◆ **YOUR INSTRUCTIONS**
Please return the lines of the listing from the one containing "Click the MA50 indicator legend label" through the end of the listing, both included, with each line reproduced exactly.
◆ ◆ ◆
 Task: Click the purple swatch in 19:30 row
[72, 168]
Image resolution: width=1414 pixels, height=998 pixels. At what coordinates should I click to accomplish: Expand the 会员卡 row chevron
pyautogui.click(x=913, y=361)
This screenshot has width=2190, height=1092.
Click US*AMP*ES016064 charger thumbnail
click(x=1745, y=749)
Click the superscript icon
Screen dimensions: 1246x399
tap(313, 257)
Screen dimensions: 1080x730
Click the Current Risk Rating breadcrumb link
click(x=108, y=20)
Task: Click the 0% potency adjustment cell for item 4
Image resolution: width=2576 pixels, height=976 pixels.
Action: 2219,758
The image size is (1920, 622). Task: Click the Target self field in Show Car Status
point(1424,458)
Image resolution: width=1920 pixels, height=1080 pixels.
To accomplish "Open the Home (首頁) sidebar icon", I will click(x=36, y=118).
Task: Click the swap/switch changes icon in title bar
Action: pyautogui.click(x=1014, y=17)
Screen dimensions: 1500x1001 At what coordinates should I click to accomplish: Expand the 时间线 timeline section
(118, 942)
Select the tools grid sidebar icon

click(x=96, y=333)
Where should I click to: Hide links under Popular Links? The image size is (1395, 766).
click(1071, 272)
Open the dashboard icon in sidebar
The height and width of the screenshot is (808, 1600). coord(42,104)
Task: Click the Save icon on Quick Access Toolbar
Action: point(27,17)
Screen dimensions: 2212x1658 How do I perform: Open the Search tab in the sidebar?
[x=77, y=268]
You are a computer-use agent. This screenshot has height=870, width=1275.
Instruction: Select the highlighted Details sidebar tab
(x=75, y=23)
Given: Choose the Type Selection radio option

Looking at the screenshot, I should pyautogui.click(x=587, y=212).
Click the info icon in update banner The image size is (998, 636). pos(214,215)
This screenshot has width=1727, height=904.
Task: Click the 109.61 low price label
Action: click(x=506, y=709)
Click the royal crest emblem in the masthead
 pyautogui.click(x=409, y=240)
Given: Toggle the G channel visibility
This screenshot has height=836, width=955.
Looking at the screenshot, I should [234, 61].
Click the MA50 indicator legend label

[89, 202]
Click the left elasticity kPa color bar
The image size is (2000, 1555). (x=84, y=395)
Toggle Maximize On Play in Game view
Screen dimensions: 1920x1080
◆ ◆ ◆
◆ **SOLUTION TO THIS PROBLEM**
Click the MA50 indicator legend label

[89, 202]
Click the left elasticity kPa color bar
The image size is (2000, 1555). (x=84, y=395)
Toggle Maximize On Play in Game view
Screen dimensions: 1920x1080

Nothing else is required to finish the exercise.